Mitigating Modality Imbalance in Multi-modal Learning via Multi-objective Optimization
Heshan Fernando, Parikshit Ram, Yi Zhou, Soham Dan, Horst Samulowitz, Nathalie Baracaldo, Tianyi Chen
TL;DR
The paper tackles modality imbalance in multi-modal learning by reframing MML as a lexicographic multi-objective optimization problem that prioritizes the worst-performing uni-modal objective. It introduces MIMO, a gradient-based solver that optimizes a smoothly penalized objective combining the multi-modal loss and modality-specific losses, with a smoothing term that approximates the max over modalities. The authors prove convergence guarantees for the proposed method and demonstrate superior performance and up to ~20x speedups on diverse benchmarks compared to existing balanced MML and MOO baselines. This approach enhances generalization by preventing dominance of fast-learning modalities and is adaptable to various multi-modal settings, with code available for replication.
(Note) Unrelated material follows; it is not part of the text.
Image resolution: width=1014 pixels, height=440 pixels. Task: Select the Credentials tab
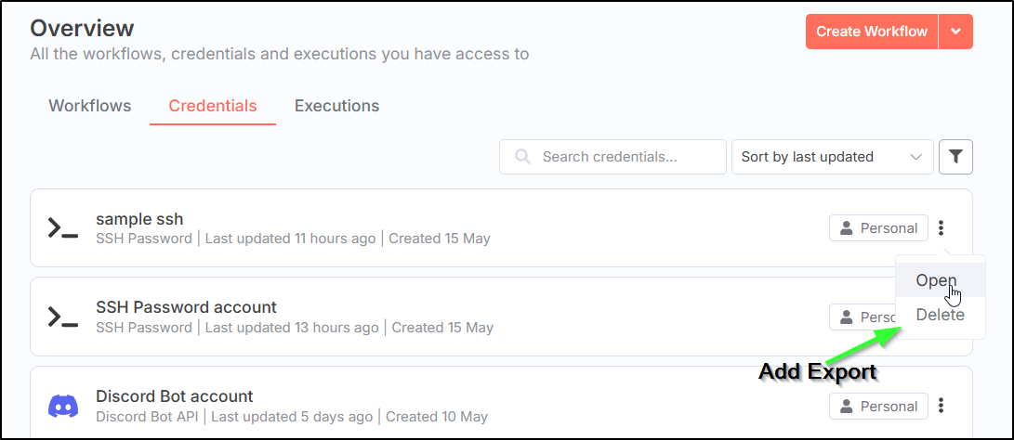[x=213, y=106]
The work points to promising extensions to early or hybrid fusion paradigms to broaden applicability.
Abstract
Multi-modal learning (MML) aims to integrate information from multiple modalities, which is expected to lead to superior performance over single-modality learning. However, recent studies have shown that MML can underperform, even compared to single-modality approaches, due to imbalanced learning across modalities. Methods have been proposed to alleviate this imbalance issue using different heuristics, which often lead to computationally intensive subroutines. In this paper, we reformulate the MML problem as a multi-objective optimization (MOO) problem that overcomes the imbalanced learning issue among modalities and propose a gradient-based algorithm to solve the modified MML problem. We provide convergence guarantees for the proposed method, and empirical evaluations on popular MML benchmarks showcasing the improved performance of the proposed method over existing balanced MML and MOO baselines, with up to ~20x reduction in subroutine computation time. Our code is available at https://github.com/heshandevaka/MIMO.